The High Court weighed Sir Cliff’s right to privacy against the BBC’s right to freedom of expression; the scales came down heavily in favour of Sir Cliff, to the tune of £210,000. However, before concluding that this judgment provides protection for any individual during any police investigation, it is worth examining the High Court’s reasoning, and the impact this decision could have on press coverage of criminal investigations.
Arrest and charge: the tipping point?
Fortunately for Sir Cliff, the High Court drew a distinction between unsubstantiated allegations, and the disclosure of substantiated conduct. In the balance between the competing interests of the press and the private individual, Sir Cliff’s self-publicised position as a Christian might have made him more vulnerable to reports of proven conduct contrary to the morals he claims to hold. However, Sir Cliff was never arrested or charged, and what the BBC reported were unsubstantiated allegations.

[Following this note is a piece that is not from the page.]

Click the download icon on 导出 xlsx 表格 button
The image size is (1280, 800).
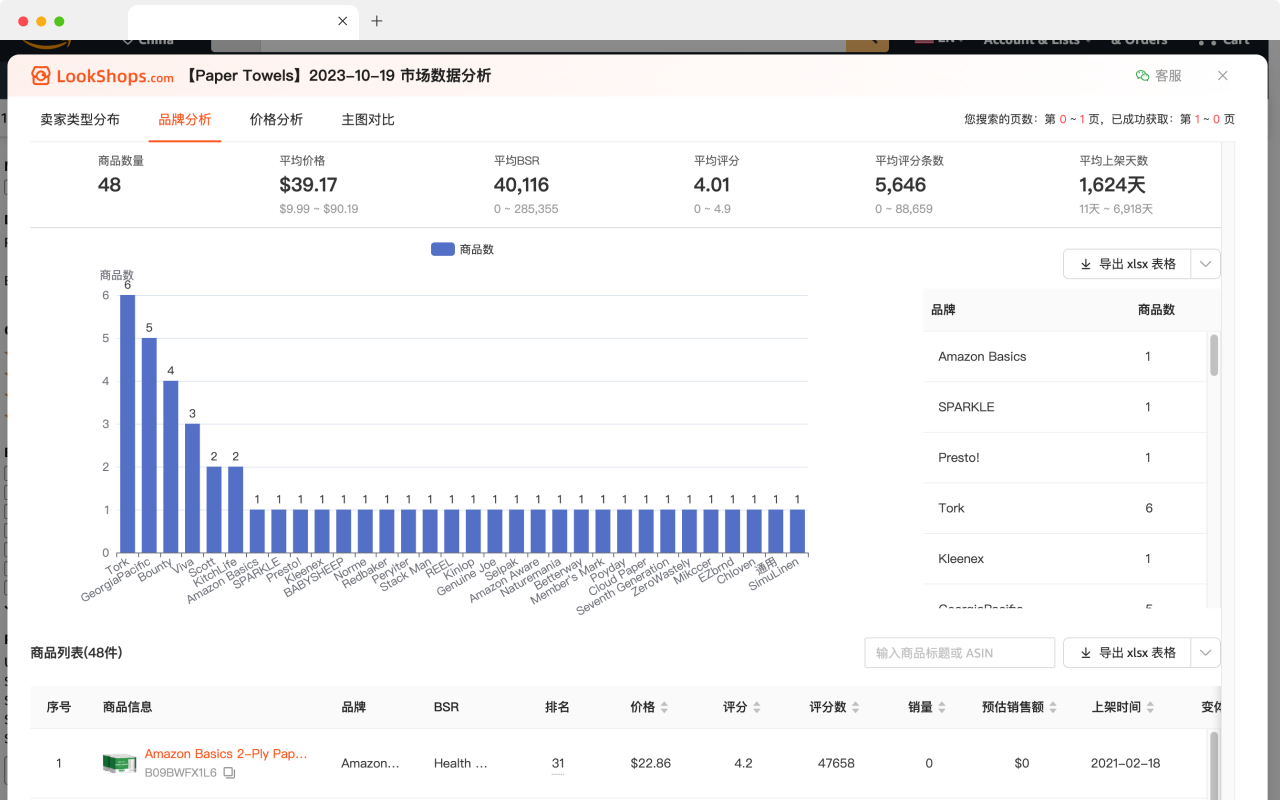pyautogui.click(x=1085, y=263)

What about when someone is charged? In the House of Commons, the Conservative MP Anna Soubry has argued that suspects should not be named by the press until they are charged. Should that be the line in the sand between reporting and privacy, or would it create a new presumption of innocent until charged, instead of innocent until proven guilty? Plenty of suspects meet the test for being charged but are subsequently acquitted at trial, and no doubt they would like to exercise their right to privacy during the intervening period.
No blanket rule
When deciding in favour of Sir Cliff, the High Court acknowledged the “failure of the public to keep the presumption of innocence in mind at all times”, and the particular stigma attached to allegations of sexual offences. But that reasoning could justify restricting the press from reporting up to and including trial. Ultimately, the High Court held that whether or not there is a reasonable expectation of privacy during a police investigation is a fact-sensitive question. It stands to reason that the decision to charge does not mean that the press has a right to publish. Similarly, in certain cases, there may be a legitimate story pre-charge.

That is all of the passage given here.